React’s parseModelString processes these. The “B” type dives into React’s internal state, where attacker-controlled data slips into response.formData and response.get. Here’s the killer: response.get is rigged as a model string pointing to Promise.prototype.then.constructor.

// Simplified exploit chain
const thenConstructor = Promise.prototype.then.constructor;
// thenConstructor === Function constructor
const maliciousFn = new thenConstructor(`console.log('RCE!'); /* payload */`);
maliciousFn(); // Executes arbitrary code

When React decodes the “B” type using formData.get(prefix + id), it invokes the Function constructor with a comment-terminated string payload. No authentication needed—just craft the prefix, and server-side code like curling environment variables runs freely.

This isn’t theoretical. The researcher, Lackland Davidson, invested over 100 hours reverse-engineering it, proving sites remain vulnerable if unpatched.

Cloudflare’s Well-Intentioned Fix Backfires

Section titled “Cloudflare’s Well-Intentioned Fix Backfires”

React teams scrambled, but Cloudflare stepped up to shield the web. Suspecting oversized payloads fueled attacks, they bumped their Workers’ HTTP buffer from 128KB to 1MB—aligning with Next.js recommendations.

Rollout seemed smooth until their internal FL1 testing tool (Lua-based firewall layer) choked on the larger buffers. Engineers, prioritizing the RCE crisis, disabled the tool.
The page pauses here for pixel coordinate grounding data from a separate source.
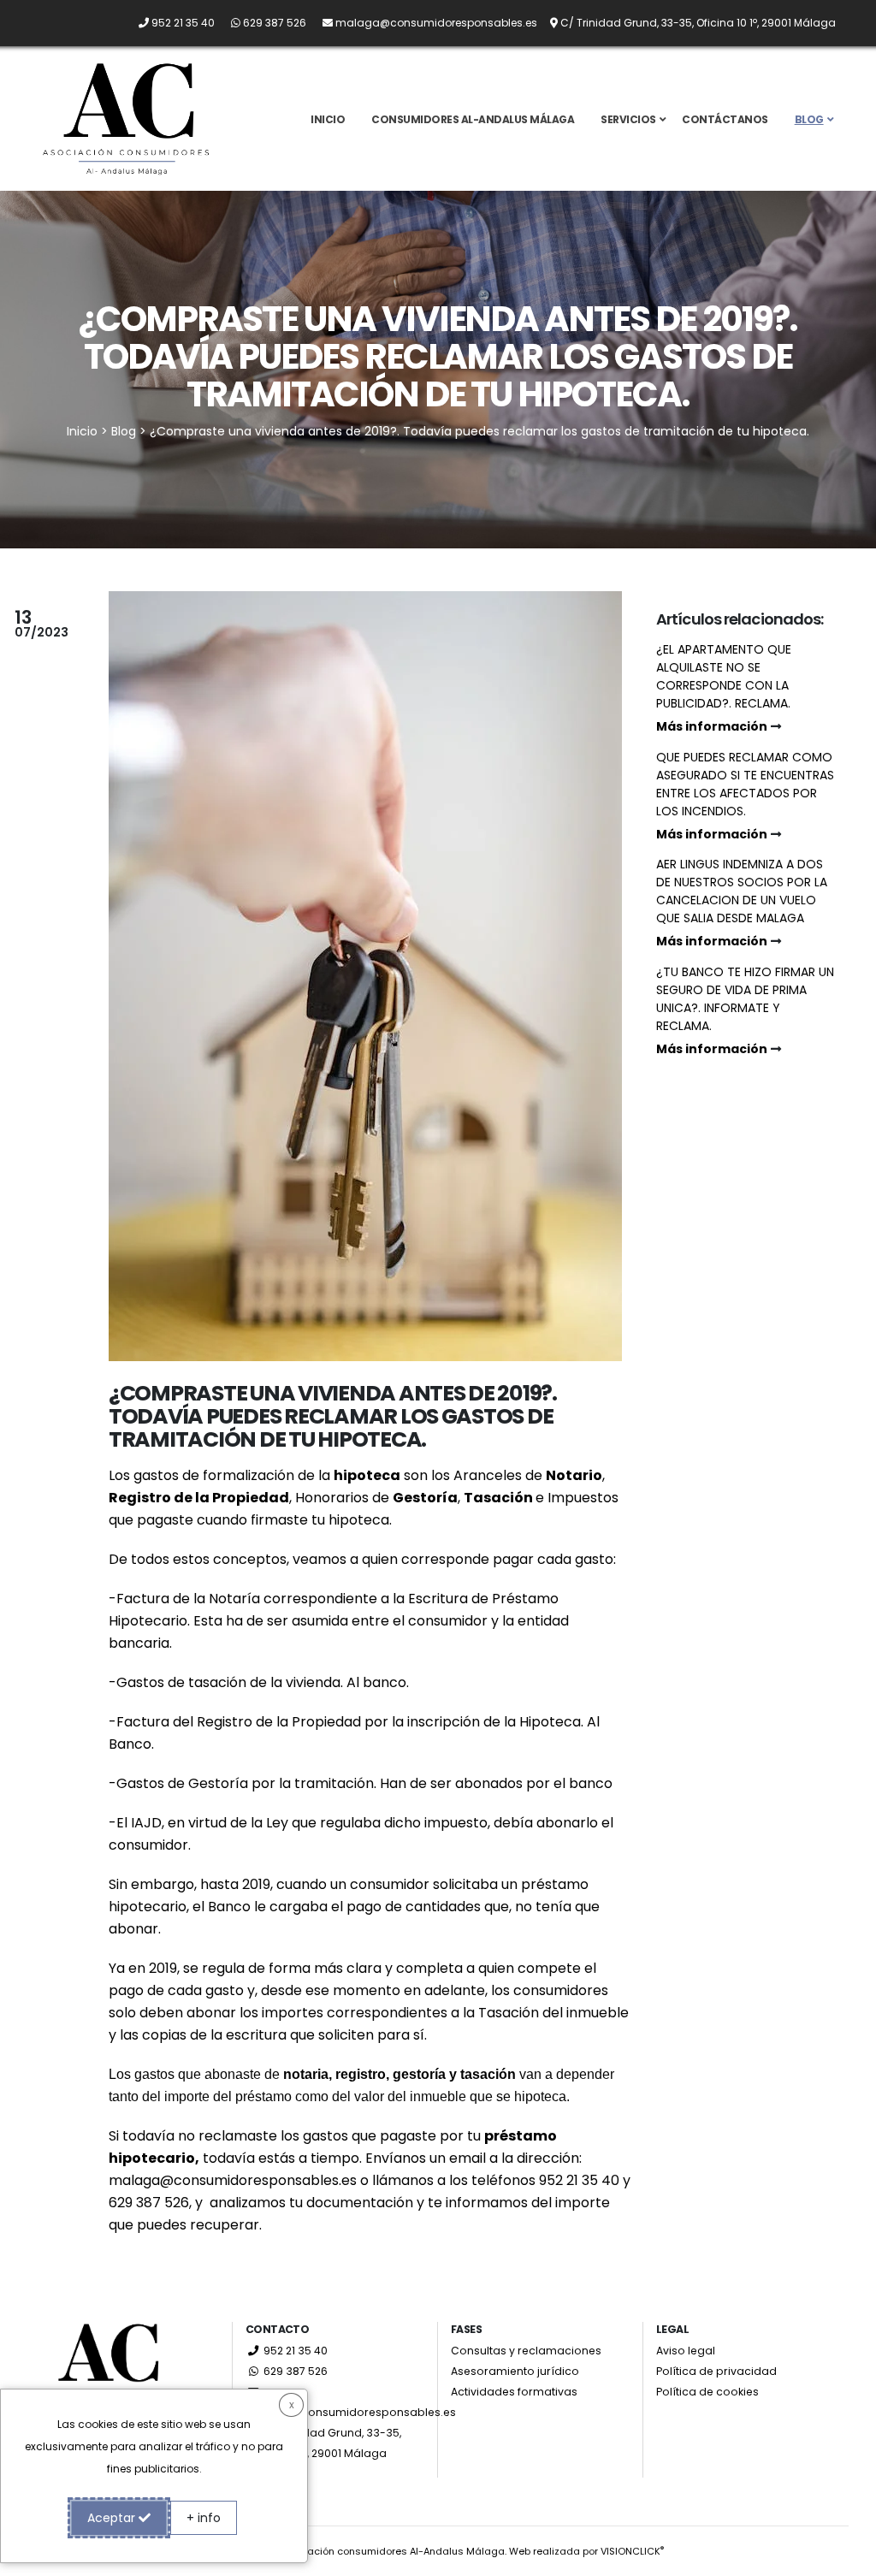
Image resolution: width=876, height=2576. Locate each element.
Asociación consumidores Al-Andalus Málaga (393, 2551)
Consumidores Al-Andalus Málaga (472, 119)
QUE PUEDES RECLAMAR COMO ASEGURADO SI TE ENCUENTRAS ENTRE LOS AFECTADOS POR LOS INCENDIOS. (745, 796)
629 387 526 (294, 2371)
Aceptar (113, 2517)
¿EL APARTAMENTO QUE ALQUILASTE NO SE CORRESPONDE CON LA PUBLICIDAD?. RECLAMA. (723, 688)
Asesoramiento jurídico (515, 2371)
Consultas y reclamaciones (526, 2350)
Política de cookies (707, 2391)
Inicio (328, 119)
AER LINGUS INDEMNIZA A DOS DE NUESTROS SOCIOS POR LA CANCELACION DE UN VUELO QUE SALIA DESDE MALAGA (741, 903)
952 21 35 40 (294, 2350)
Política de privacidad (716, 2371)
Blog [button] (809, 119)
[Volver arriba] (846, 2557)
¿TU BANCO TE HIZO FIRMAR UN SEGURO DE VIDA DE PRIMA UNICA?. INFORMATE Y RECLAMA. (745, 1010)
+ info (203, 2517)
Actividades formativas (514, 2391)
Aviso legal (685, 2350)
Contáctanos (725, 119)
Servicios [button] (628, 119)
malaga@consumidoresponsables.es (233, 2180)
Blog (123, 431)
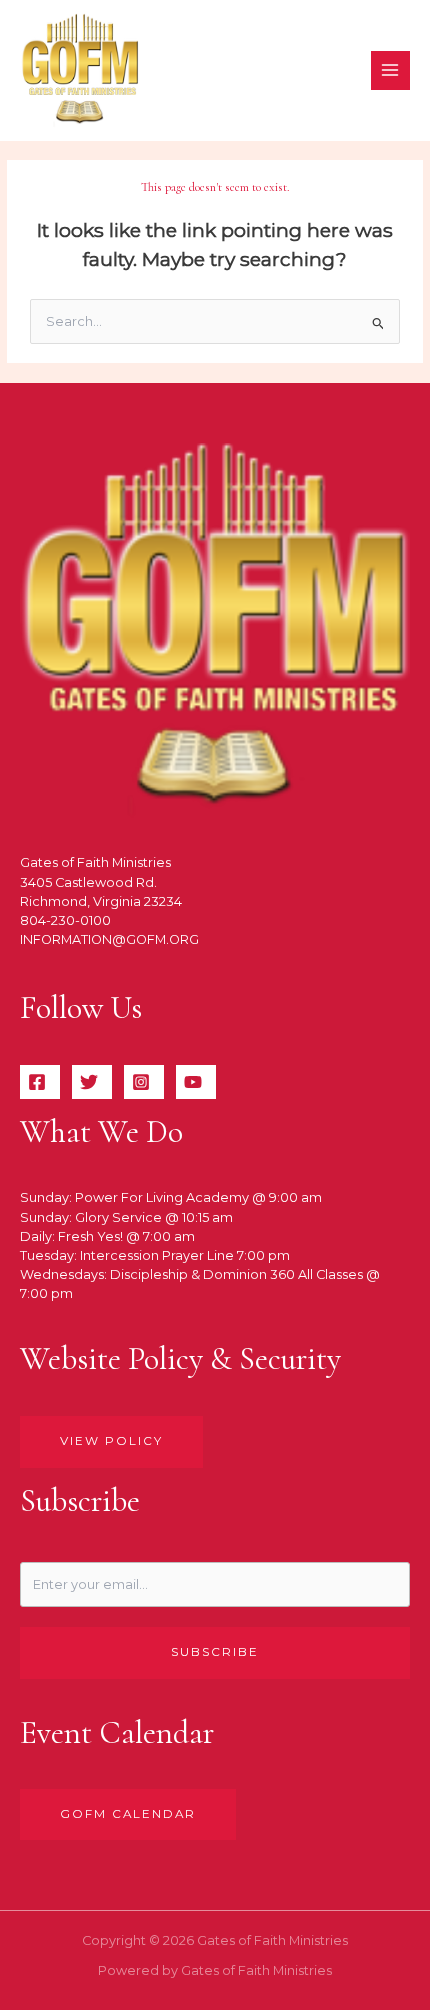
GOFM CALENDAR (128, 1814)
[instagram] (144, 1082)
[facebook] (40, 1082)
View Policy (111, 1441)
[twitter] (92, 1082)
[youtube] (196, 1082)
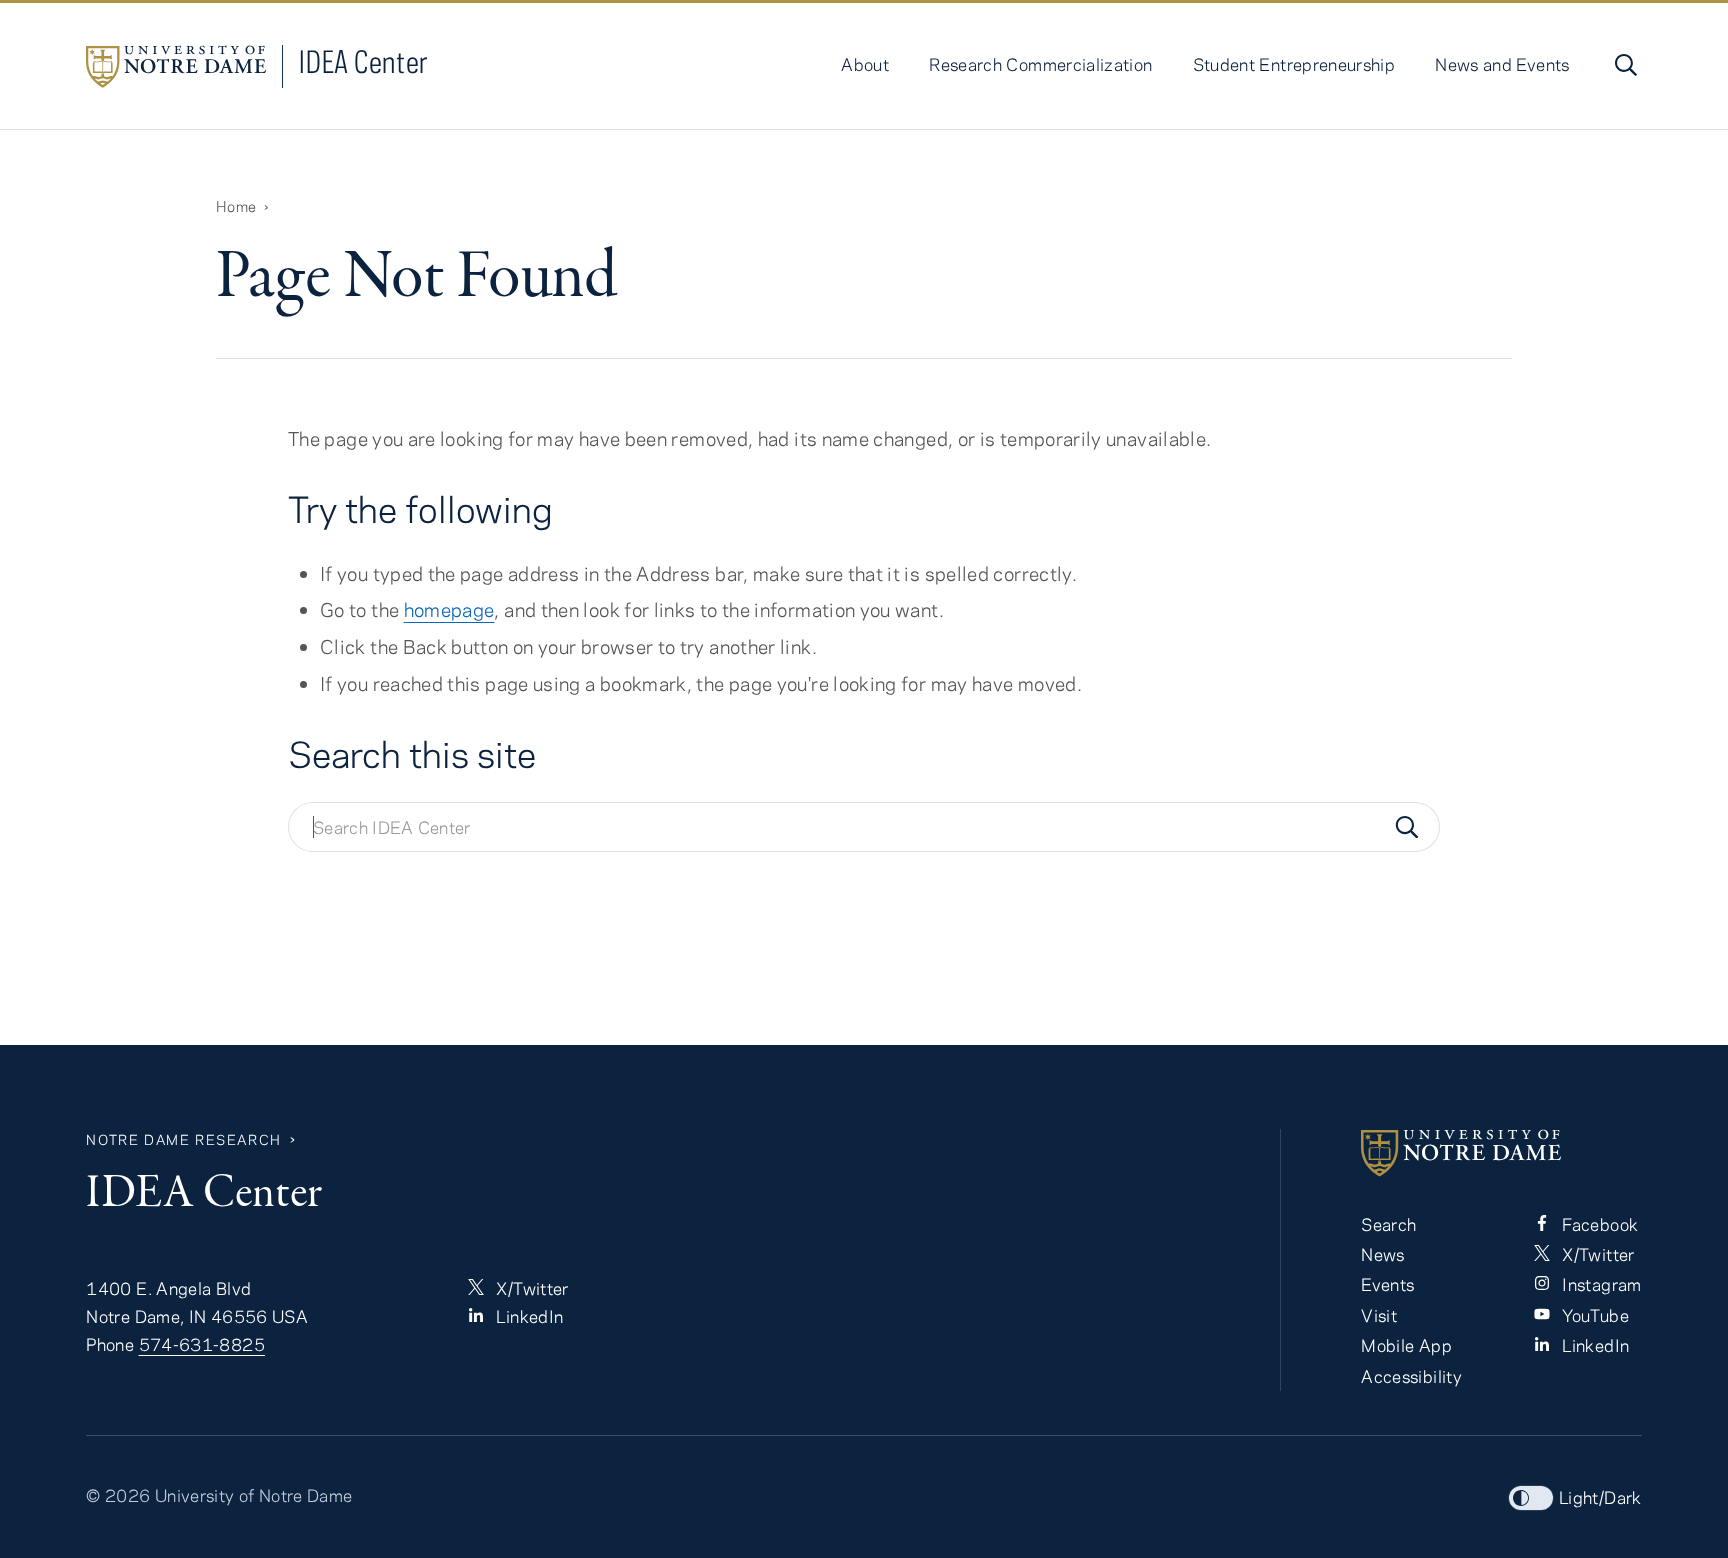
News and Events (1502, 64)
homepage (449, 609)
Disaster struck in FL1’s request handling. Certain requests bear an “execute” tag, delegating to secondary rule sets:

-- Simplified Lua pseudocode from FL1
if rule_set.action == "execute" then
local extra_results = get_action_results(rule_set) -- Returns nil (disabled tool)
-- Dereference nil -> crash
end

Nil results cascaded: no rule set evaluation, unhandled errors, and cascading 500s across frontline servers. Ironically, FL2—the Rust-rewritten upgrade—stayed rock-solid, thanks to Rust’s compile-time safety nets preventing null dereferences.

This echoes a 1994 Sun Microsystems paper warning against treating client and server as a uniform object space without location-aware serialization. Java learned it the hard way; now JavaScript’s blurring boundaries revive the peril.

React’s ubiquity—from SPAs to full-stack—amplifies the blast radius. Upgrade immediately, validate payloads rigorously, and remember: serialization is a minefield. One infinite loop or prototype chain gadget can topple empires.

Rust fans rejoice—FL2 proved memory safety’s worth in production. For the rest, patch fast; unpatched sites are still ticking bombs.

Beyond the specific bug, this incident serves as a stark architectural warning about “Edge Creep.” CDNs were originally designed as “dumb pipes” to cache static assets. Today, we are asking them to parse complex, evolving application-layer payloads (like React serialization) at the edge. When infrastructure tries to be too smart—inspecting and manipulating deep application logic—it inherits the fragility of that logic. Cloudflare’s outage wasn’t just a React bug; it was a failure of the “Smart Edge” promise, proving that sometimes, dumb and robust beats smart and fragile.